INSTRUCTION>
Extract every line of the records below that contains the string "gear", matching case exactly.

(Word and item position records)
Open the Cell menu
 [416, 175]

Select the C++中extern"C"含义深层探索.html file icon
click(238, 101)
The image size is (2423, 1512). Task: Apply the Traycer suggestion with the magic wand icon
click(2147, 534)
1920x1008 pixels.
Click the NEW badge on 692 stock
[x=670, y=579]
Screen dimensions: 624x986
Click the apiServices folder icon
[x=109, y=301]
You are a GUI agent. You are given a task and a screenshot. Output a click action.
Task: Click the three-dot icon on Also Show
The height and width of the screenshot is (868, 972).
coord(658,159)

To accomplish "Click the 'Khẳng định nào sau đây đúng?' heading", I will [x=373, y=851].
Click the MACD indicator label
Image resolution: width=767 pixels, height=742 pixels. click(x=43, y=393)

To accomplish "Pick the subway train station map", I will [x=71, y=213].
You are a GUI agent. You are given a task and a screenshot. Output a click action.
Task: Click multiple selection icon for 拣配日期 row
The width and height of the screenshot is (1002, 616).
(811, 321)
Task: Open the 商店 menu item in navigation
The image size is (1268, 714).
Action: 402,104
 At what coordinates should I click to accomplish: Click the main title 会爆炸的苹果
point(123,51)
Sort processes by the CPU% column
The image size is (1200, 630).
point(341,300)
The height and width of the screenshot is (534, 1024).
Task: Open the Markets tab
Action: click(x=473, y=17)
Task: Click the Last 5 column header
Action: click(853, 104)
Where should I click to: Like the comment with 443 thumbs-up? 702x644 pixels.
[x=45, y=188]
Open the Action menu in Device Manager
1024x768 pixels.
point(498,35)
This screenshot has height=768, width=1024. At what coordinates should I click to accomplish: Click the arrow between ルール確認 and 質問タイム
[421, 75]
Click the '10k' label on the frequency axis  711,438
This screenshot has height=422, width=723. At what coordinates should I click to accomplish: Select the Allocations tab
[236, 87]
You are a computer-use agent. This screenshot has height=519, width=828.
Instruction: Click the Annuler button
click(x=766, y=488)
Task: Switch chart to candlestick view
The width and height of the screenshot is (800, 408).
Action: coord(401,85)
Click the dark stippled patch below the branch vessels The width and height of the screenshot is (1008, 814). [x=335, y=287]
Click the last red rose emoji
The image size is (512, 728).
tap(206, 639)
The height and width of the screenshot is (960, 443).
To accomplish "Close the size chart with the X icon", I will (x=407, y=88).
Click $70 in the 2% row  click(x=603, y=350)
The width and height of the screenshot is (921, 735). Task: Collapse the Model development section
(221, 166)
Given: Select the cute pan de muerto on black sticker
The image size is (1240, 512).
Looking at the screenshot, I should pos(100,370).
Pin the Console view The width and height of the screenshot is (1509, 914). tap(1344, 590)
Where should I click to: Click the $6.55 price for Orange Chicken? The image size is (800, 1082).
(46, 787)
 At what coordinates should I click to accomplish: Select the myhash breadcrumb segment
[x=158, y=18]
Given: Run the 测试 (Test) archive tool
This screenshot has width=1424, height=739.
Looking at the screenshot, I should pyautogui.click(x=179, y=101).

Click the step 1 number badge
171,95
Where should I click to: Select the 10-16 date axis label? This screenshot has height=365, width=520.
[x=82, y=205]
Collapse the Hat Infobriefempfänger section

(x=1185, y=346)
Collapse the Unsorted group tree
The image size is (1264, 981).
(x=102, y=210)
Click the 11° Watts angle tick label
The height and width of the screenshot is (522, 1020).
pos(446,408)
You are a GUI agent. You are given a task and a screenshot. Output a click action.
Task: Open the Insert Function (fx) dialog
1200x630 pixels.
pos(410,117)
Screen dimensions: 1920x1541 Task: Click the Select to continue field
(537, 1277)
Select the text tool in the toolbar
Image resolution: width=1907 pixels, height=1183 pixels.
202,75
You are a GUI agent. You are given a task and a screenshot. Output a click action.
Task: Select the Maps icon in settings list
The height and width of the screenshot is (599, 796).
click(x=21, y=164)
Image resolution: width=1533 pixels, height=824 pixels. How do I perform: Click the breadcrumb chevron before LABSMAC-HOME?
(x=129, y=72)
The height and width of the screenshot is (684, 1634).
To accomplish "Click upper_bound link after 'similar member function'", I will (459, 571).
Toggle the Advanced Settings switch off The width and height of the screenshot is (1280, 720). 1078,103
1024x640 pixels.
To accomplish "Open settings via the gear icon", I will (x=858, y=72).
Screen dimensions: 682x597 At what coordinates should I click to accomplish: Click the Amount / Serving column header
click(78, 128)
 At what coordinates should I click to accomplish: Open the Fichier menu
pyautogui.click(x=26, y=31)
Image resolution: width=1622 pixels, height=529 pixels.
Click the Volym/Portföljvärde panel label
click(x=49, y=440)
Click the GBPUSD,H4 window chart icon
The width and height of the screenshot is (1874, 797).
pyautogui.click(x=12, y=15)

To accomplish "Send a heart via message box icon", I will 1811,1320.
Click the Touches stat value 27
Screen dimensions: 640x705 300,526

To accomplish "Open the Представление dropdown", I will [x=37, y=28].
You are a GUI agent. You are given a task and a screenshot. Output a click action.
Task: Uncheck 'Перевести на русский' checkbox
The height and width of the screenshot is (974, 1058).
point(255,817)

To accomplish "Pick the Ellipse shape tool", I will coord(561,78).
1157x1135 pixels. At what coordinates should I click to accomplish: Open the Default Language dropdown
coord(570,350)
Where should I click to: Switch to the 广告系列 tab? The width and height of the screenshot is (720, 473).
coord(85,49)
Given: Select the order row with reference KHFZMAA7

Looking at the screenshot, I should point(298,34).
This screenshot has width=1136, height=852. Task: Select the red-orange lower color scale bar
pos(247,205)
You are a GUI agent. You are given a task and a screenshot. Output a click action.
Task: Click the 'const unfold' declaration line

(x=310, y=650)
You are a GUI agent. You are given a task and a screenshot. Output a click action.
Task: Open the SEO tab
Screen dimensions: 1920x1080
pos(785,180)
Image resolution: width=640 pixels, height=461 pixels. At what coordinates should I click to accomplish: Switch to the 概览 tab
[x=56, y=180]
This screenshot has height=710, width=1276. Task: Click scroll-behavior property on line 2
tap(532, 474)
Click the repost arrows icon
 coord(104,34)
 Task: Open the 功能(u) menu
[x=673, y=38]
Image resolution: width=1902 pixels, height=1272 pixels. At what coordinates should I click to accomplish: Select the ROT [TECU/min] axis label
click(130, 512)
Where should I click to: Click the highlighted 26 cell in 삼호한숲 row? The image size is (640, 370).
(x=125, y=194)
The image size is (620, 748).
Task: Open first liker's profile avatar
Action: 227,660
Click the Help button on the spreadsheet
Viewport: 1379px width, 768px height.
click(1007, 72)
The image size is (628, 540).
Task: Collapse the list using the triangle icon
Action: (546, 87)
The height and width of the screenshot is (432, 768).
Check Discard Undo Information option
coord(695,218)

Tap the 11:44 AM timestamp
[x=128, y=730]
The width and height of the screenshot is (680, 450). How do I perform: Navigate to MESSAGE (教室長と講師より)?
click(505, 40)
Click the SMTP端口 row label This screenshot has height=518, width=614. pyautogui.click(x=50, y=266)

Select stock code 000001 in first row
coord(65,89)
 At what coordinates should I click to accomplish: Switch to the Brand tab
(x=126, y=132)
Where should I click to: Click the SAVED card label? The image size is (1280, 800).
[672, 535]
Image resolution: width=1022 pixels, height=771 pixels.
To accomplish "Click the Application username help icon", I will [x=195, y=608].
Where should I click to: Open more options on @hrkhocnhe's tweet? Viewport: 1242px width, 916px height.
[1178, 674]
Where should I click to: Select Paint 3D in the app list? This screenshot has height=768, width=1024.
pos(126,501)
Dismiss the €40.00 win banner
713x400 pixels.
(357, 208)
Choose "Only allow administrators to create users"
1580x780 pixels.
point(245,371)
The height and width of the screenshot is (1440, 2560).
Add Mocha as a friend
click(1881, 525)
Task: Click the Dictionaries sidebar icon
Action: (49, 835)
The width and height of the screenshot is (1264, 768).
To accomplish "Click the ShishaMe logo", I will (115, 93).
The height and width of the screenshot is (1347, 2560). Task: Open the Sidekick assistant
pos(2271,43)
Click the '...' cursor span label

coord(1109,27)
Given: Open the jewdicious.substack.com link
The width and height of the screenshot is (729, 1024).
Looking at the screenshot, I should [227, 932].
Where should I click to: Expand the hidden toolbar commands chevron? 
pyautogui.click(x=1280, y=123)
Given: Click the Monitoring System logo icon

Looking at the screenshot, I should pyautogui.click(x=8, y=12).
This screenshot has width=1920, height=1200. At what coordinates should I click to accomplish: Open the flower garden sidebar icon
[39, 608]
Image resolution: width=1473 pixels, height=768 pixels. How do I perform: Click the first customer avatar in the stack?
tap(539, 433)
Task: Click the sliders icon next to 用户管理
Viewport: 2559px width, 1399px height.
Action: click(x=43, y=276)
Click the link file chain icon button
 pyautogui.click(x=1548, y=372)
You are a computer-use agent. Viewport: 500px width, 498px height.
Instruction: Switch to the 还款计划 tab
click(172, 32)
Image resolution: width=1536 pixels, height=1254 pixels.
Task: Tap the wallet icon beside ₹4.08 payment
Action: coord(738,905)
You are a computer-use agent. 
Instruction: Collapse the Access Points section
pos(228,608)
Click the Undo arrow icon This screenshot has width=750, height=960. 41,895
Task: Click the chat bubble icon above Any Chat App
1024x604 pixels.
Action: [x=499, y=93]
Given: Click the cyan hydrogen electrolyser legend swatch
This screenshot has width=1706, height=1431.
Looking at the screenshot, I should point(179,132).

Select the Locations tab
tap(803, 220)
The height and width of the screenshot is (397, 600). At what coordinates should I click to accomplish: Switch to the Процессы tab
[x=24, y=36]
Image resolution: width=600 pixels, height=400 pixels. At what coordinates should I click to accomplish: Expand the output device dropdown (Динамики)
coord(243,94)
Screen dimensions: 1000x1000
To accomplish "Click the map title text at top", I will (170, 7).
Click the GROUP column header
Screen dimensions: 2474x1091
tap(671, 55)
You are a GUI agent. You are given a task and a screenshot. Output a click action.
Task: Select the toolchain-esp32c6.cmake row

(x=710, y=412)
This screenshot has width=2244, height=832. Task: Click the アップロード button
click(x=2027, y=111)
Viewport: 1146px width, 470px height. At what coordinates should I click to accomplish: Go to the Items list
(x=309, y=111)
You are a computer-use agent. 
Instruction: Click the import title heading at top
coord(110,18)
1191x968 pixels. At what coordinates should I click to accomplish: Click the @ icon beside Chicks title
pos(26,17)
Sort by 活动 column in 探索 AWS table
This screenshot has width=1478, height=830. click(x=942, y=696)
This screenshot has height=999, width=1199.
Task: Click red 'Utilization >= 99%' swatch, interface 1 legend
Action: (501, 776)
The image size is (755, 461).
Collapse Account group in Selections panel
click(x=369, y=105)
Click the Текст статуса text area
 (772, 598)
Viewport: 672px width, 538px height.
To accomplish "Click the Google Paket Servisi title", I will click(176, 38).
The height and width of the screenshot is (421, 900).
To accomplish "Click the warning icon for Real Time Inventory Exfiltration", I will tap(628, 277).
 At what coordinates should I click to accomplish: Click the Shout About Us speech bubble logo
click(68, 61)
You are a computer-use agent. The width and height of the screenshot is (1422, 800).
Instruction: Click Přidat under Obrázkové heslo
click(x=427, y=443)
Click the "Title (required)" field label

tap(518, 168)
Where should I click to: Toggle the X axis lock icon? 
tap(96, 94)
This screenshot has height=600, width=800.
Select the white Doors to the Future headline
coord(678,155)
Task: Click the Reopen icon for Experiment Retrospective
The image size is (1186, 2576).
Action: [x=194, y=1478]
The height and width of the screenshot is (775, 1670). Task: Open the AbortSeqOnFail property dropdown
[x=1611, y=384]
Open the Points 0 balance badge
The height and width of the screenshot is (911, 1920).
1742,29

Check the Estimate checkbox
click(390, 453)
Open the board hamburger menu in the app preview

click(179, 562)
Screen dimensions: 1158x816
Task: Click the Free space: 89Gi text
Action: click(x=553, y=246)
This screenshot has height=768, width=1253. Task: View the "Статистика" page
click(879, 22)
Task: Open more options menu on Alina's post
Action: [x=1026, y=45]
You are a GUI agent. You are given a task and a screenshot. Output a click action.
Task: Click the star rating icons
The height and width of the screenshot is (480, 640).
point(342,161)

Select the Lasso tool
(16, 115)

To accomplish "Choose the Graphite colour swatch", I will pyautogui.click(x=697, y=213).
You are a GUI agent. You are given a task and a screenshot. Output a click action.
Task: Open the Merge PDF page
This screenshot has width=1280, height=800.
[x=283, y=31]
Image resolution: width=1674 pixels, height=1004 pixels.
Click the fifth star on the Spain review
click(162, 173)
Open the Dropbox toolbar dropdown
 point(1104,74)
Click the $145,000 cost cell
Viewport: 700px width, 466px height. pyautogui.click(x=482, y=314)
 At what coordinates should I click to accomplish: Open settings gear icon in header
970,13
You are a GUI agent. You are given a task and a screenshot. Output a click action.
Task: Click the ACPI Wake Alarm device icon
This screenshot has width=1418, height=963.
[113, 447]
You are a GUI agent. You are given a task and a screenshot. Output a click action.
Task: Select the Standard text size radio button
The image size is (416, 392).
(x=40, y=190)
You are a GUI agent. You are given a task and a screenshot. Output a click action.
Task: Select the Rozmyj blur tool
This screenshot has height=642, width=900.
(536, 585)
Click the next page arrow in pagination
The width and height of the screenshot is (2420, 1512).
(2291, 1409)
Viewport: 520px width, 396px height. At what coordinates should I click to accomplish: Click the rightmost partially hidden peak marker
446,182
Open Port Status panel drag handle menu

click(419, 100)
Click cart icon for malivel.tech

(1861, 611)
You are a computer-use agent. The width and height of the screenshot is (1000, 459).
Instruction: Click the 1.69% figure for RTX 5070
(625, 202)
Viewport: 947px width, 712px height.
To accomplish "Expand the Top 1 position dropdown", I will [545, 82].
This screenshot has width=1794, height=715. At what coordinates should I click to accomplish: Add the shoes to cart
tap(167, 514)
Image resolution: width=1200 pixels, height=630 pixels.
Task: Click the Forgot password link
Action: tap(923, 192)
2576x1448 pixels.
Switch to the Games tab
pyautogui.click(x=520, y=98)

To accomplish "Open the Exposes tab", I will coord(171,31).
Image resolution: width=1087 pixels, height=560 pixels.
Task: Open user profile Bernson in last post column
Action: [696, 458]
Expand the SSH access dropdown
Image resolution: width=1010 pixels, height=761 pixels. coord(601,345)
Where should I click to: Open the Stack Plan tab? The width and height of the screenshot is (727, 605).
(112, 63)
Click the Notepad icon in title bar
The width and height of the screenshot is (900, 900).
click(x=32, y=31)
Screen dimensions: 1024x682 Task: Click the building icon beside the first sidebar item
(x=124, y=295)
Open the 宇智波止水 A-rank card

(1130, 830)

SOLUTION TO THIS TASK>
To accomplish "Open settings via the gear icon", I will (x=858, y=72).
 At what coordinates should I click to accomplish: Open settings gear icon in header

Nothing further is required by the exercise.